원문

샘플 데이터 세트를 만든 다음 OLTP를 사용하여 해당 데이터를 API for NoSQL 컨테이너로 수집합니다.

샘플 데이터 집합을 만듭니다.

# Create sample data    
products = (
  ("68719518391", "gear-surf-surfboards", "Yamba Surfboard", 12, 850.00, False),
  ("68719518371", "gear-surf-surfboards", "Kiama Classic Surfboard", 25, 790.00, True)
)

// Create sample data
val products = Seq(
  ("68719518391", "gear-surf-surfboards", "Yamba Surfboard", 12, 850.00, false),
  ("68719518371", "gear-surf-surfboards", "Kiama Classic Surfboard", 25, 790.00, true)

데이터
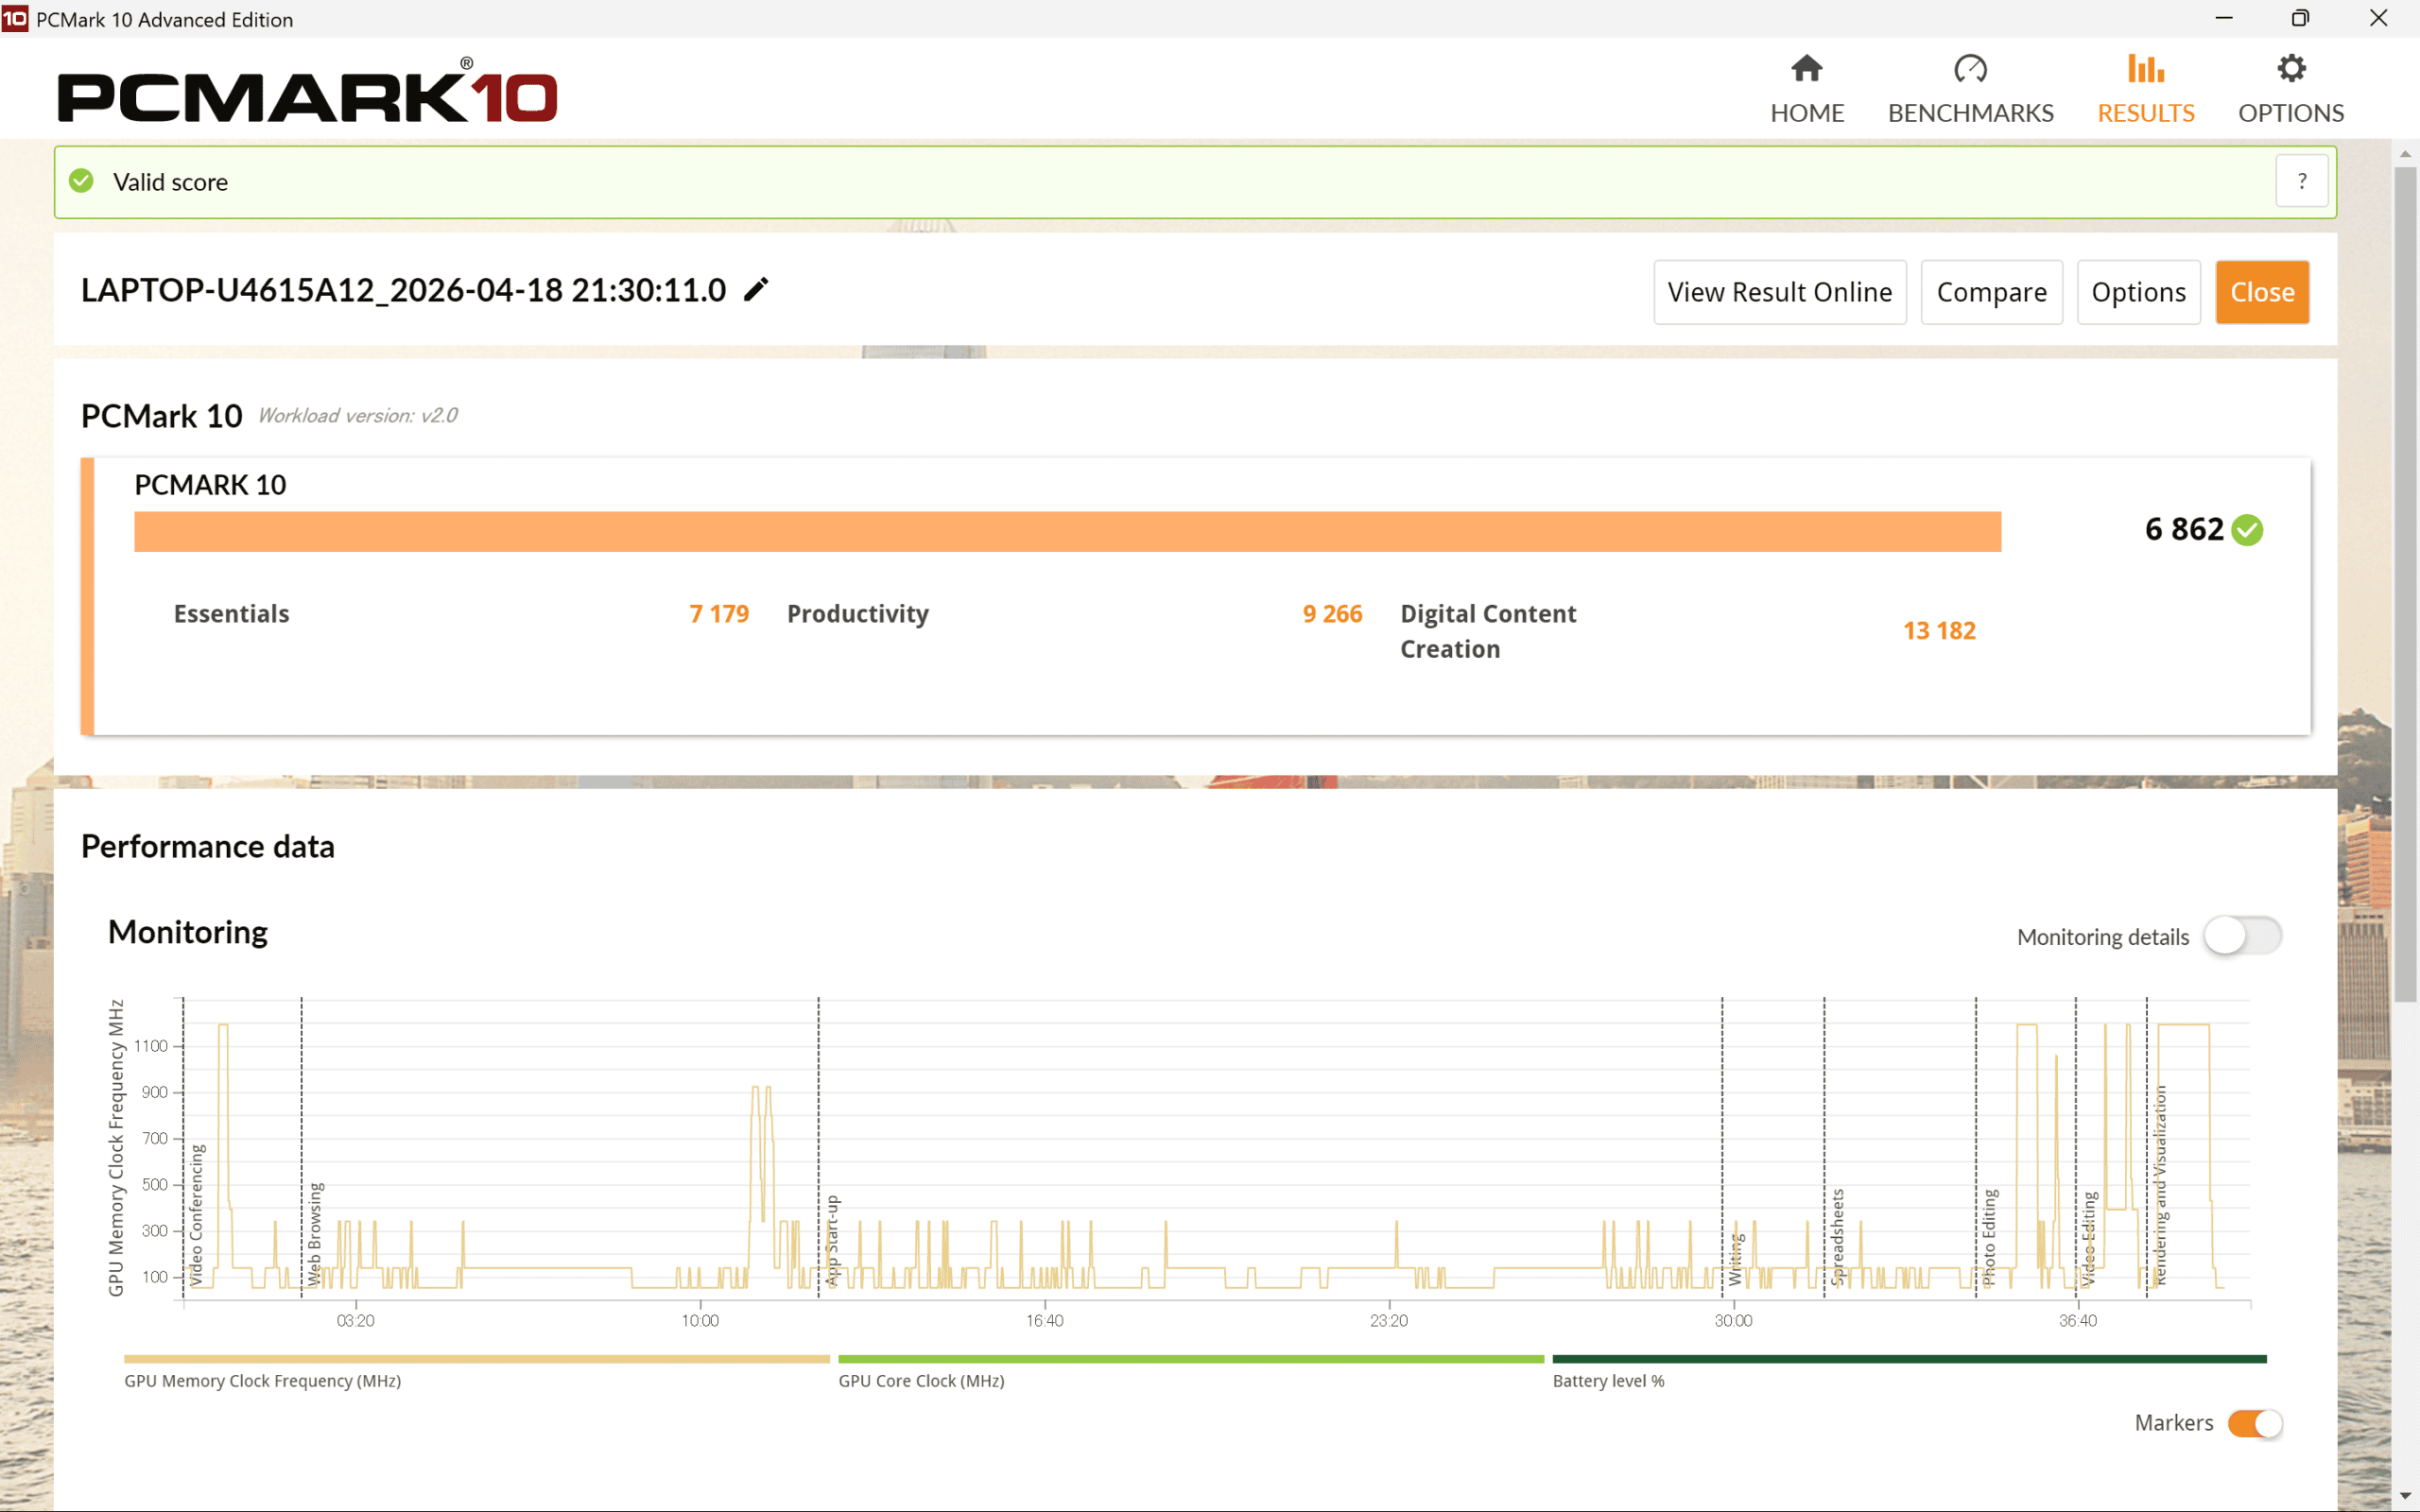This screenshot has width=2420, height=1512.
Task: Enable the Monitoring details toggle
Action: [2243, 935]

할 일
NoSQL 컨테이너에 샘플 데이터를 넣는 방법을 다룬 위 원문을 마지막 줄 다음부터 이어서 써 주세요.

답변
)

spark.createDataFrame 및 이전에 저장된 OLTP 구성을 사용하여 대상 컨테이너에 샘플 데이터를 추가합니다.

# Ingest sample data    
spark.createDataFrame(products) \
  .toDF("id", "category", "name", "quantity", "price", "clearance") \
  .write \
  .format("cosmos.oltp") \
  .options(**config) \
  .mode("APPEND") \
  .save()

// Ingest sample data
spark.createDataFrame(products)
  .toDF("id", "category", "name", "quantity", "price", "clearance")
  .write
  .format("cosmos.oltp")
  .options(config)
  .mode("APPEND")
  .save()

쿼리 데이터

OLTP 데이터를 데이터 프레임에 로드하여 데이터에 대한 일반적인 쿼리를 수행합니다. 다양한 구문 필터 또는 쿼리 데이터를 사용할 수 있습니다.

spark.read를 사용하여 OLTP 데이터를 데이터 프레임 개체에 로드합니다. 이 자습서의 앞부분에서 사용한 것과 동일한 구성을 사용합니다. 또한 spark.cosmos.read.inferSchema.enabled를 true로 설정하여 Spark 커넥터가 기존 항목을 샘플링하여 스키마를 유추할 수 있도록 합니다.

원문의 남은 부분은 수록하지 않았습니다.